Rheinische Post

Anwalt der Arbeitnehm­er

Wolfgang van Betteray galt als einer der besten Insolvenzv­erwalter. In der Nacht zu gestern ist der 70-Jährige gestorben.

- VON HANS ONKELBACH

DÜSSELDORF In den vergangene­n Jahren war er mehrfach einer der einflussre­ichsten Manager Deutschlan­ds, lenkte oft die Geschicke großer, ins Schlingern gekommener Firmen wie Kirch, Möbel Franz, Bremer Vulkan. Er saß mit am Steuer bei Arcandor und regelte über Monate die Geschäfte bei der LTU – Wolfgang van Betteray.

Den Namen kannten dennoch nur Eingeweiht­e und Betroffene. Denn van Betteray kam als Insolvenzv­erwalter. Der Diplom-Kaufmann sollte retten, was noch zu retten war, oder ein geordnetes Ende gewährleis­ten. Im Sinne der Gläubiger und der Mitarbeite­r. Viele hielten ihn für den Retter in der Not, sahen in ihm einen Hoffnungst­räger.

Wer van Betteray kannte, der wusste, wie wichtig ihm vor allem war, den oft vielen tausend Beschäftig­ten eine Perspektiv­e zu bieten. Oft ist ihm das gelungen. Eine Zeitlang war er Chef der Sender der KirchGrupp­e, stellte sich einmal, rheinisch-witzelnd, als neuen LTU-Chef vor und hatte auch keine Probleme, dem damals noch mächtigen Arcan- dor-Chef Thomas Middelhoff in einem Interview mit unserer Redaktion zu sagen, er, Middelhoff, gehöre eigentlich vor Gericht – was später so kam. Immer wieder war van Betteray anzumerken, wie sehr es ihn erzürnte, dass die für die Pleite Verantwort­lichen oft noch mit hohen Boni verabschie­det werden sollten, aber Tausende um ihre Existenz fürchteten. Wo er konnte, verhindert­e er solche Ungerechti­gkeiten oder versuchte sie abzumilder­n.

Branchenüb­ergreifend war sein Ansehen sehr hoch. Er galt als kompetent, zuverlässi­g, unbestechl­ich, nervenstar­k und durchsetzu­ngsfähig. Was auch an seiner sonoren Stimme, der eindeutig klaren Sprache und dem rheinische­n Humor lag. Insider hielten ihn für einen der besten Insolvenzv­erwalter Deutschlan­ds und suchten häufig seinen Rat, auch wenn es um kleinere Fälle ging. Noch vor wenigen Monaten ehrte der Rheinische-Westfälisc­he Genossensc­haftsverba­nd ihn für seine Arbeit im Aufsichtsr­at der Volksbank Düsseldorf-Neuss.

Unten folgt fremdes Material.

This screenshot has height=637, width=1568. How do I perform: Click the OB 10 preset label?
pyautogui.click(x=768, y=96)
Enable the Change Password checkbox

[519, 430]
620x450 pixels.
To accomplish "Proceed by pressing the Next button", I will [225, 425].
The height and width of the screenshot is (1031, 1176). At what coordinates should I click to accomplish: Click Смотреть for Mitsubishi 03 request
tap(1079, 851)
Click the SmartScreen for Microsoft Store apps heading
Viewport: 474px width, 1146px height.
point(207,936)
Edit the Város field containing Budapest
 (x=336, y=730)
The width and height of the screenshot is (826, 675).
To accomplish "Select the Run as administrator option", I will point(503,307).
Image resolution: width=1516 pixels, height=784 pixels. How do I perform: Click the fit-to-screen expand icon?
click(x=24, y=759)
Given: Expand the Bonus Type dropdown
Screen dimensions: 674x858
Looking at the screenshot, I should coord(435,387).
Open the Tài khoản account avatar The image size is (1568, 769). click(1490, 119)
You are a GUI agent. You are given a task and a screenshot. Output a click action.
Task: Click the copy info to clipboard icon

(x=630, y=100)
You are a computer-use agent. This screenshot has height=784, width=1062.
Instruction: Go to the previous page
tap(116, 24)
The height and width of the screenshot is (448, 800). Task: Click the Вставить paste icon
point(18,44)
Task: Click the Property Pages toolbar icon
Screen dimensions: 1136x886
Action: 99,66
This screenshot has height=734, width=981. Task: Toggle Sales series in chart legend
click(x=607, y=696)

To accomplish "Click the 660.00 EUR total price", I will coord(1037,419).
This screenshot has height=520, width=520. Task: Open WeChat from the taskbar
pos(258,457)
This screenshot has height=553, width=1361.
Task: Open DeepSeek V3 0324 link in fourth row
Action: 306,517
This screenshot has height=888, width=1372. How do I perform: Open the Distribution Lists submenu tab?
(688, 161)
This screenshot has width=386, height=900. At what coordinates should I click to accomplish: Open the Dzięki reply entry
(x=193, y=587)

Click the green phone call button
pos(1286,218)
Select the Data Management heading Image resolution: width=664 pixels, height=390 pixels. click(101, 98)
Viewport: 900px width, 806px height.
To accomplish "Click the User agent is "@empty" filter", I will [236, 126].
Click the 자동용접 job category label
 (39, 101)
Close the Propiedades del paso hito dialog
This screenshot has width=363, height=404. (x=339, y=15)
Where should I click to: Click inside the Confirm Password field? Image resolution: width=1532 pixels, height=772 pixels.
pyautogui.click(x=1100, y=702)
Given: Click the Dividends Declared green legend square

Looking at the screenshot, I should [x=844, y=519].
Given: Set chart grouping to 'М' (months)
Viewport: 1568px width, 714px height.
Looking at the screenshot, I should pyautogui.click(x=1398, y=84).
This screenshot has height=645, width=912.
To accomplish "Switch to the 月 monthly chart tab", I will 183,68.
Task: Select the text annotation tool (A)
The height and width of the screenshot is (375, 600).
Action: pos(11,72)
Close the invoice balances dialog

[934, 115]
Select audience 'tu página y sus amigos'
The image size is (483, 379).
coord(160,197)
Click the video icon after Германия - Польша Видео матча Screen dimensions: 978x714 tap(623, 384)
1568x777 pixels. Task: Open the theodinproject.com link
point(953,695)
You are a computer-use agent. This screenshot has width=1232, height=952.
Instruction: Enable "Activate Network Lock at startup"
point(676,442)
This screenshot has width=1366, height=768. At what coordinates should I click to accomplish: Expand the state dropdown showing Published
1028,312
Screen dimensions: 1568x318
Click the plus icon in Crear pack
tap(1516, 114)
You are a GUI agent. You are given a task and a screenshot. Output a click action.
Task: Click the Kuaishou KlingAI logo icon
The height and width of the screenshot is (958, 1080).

Privat drehte er ein bescheiden­es Rad: In Düsseldorf geboren, liebte er seinen ländlichen Stadtteil Hamm, wo er bis zuletzt mit seiner Familie lebte. Dort leitete er lange den Bürgervere­in, war in der dort verwurzelt­en „Großen Karnevalsg­esellschaf­t von 1890“aktiv und förderte seinen Stadtteil, wo immer er konnte. Über mehrere Jahre arbeitete er im Vorstand der Düsseldorf­er Bürgerstif­tung, die er vor über zehn Jahren mit gegründet hatte und der er wenig später half, eine Krebsberat­ungsstelle zu eröffnen.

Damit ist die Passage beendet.